WHAT TO PRODUCE » The required output is a copy of each line in the material below that includes "right".

DATA TO USE »

════════════════

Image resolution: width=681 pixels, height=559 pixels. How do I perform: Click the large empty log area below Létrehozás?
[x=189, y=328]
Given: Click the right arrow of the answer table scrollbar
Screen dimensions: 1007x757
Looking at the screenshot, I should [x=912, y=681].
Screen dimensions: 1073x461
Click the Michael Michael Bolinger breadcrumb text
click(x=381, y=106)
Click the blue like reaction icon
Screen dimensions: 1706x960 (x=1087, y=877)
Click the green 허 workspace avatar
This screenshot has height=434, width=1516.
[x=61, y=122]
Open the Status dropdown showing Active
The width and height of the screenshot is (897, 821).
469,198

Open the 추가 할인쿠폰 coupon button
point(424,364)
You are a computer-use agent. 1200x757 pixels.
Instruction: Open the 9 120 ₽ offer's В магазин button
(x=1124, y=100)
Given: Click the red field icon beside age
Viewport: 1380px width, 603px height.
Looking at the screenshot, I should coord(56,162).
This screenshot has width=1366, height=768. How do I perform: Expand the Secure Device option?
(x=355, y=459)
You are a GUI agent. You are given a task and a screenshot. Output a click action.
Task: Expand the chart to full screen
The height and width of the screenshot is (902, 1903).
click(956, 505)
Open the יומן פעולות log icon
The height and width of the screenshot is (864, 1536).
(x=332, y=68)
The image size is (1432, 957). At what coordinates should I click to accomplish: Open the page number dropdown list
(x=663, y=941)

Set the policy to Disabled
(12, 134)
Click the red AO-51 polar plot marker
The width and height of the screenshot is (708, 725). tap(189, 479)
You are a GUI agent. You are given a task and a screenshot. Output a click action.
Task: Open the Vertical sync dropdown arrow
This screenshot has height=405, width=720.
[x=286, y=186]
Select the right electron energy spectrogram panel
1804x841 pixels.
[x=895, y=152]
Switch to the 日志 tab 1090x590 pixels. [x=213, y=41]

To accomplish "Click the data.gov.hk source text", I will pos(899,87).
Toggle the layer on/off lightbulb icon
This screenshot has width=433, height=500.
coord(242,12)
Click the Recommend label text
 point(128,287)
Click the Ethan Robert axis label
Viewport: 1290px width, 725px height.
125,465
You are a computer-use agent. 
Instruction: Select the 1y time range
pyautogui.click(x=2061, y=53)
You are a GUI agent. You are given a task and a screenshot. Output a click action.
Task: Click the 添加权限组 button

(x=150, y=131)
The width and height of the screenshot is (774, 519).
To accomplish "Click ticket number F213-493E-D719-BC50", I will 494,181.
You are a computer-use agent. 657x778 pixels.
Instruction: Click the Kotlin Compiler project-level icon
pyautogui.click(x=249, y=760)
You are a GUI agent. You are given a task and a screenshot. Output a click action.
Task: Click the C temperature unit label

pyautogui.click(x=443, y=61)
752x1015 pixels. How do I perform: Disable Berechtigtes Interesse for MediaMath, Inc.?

════════════════

RESULT OF THIS EXERCISE »
Given: Click the right arrow of the answer table scrollbar
Select the right electron energy spectrogram panel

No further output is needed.